AQN long call positions are structurally bullish; the modeled P&L assumes European-style exercise at expiration and ignores early assignment, transaction costs, dividends paid before expiry on the stock leg (when present), and the bid-ask spread on the listed chain. AQN positions also carry Utilities sector concentration risk; news flow inside the sector (peer earnings, regulatory shifts, supply-chain headlines) can move AQN alongside the broader basket even when AQN-specific fundamentals are unchanged. Long-premium structures like a long call on AQN are particularly exposed to IV-crush risk through scheduled events (earnings, FDA decisions, central-bank meetings) where IV typically contracts post-event regardless of the directional outcome. Always rebuild the position from current AQN chain quotes before placing a trade.
Frequently asked questions
- What is a long call on AQN?
- A long call on AQN is the long call strategy applied to AQN (stock). The strategy is structurally bullish: A long call buys upside exposure with a fixed maximum loss equal to the premium paid; profit accrues if the underlying closes above the strike plus premium at expiration.

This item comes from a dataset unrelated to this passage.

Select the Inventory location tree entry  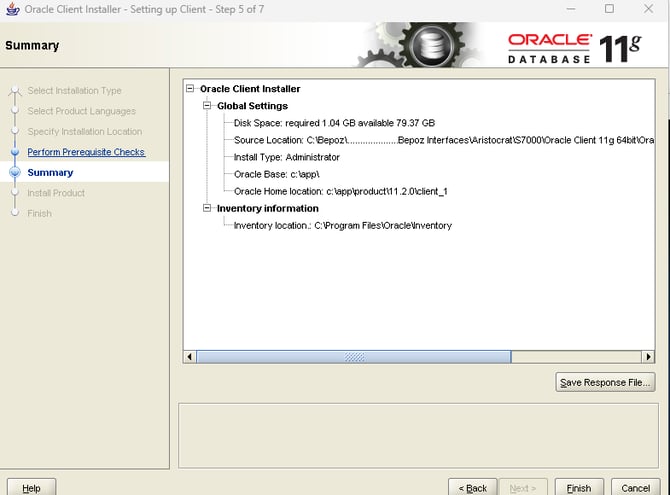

With AQN stock trading near $5.75, the strikes shown on this page are snapped to the nearest listed AQN chain strike and the premiums come straight from the end-of-day bid/ask midpoint.
- How are AQN long call max profit and max loss calculated?
- Max profit is unbounded; max loss equals the premium paid times 100. Breakeven is strike plus premium. For the AQN long call priced from the end-of-day chain at a 30-day expiry (ATM IV 95.40%), the computed maximum profit is unbounded per contract and the computed maximum loss is unbounded per contract. Live intraday quotes will differ as the chain moves through the trading session.
- What is the breakeven for a AQN long call?
- The breakeven for the AQN long call priced on this page is no defined breakeven on the modeled curve at expiration, derived from end-of-day chain premiums. Breakeven is the underlying price at which the strategy's P&L crosses zero ignoring transaction costs and assignment risk. The current AQN market-implied 1-standard-deviation expected move is approximately 27.35%; if the move sits well outside the breakeven distance, the structure's risk-reward becomes correspondingly tighter.
- When should you consider a long call on AQN?
- Long calls on AQN express a bullish thesis with defined risk; traders use them ahead of AQN catalysts (earnings, product launches, macro events) when the expected upside justifies the premium and theta decay.
- How does current AQN implied volatility affect this long call?
- AQN ATM IV is at 95.40% with IV rank near 62.56%, which is mid-range against its 1-year history. Strategy selection depends more on directional thesis and expected move than on a strong IV signal.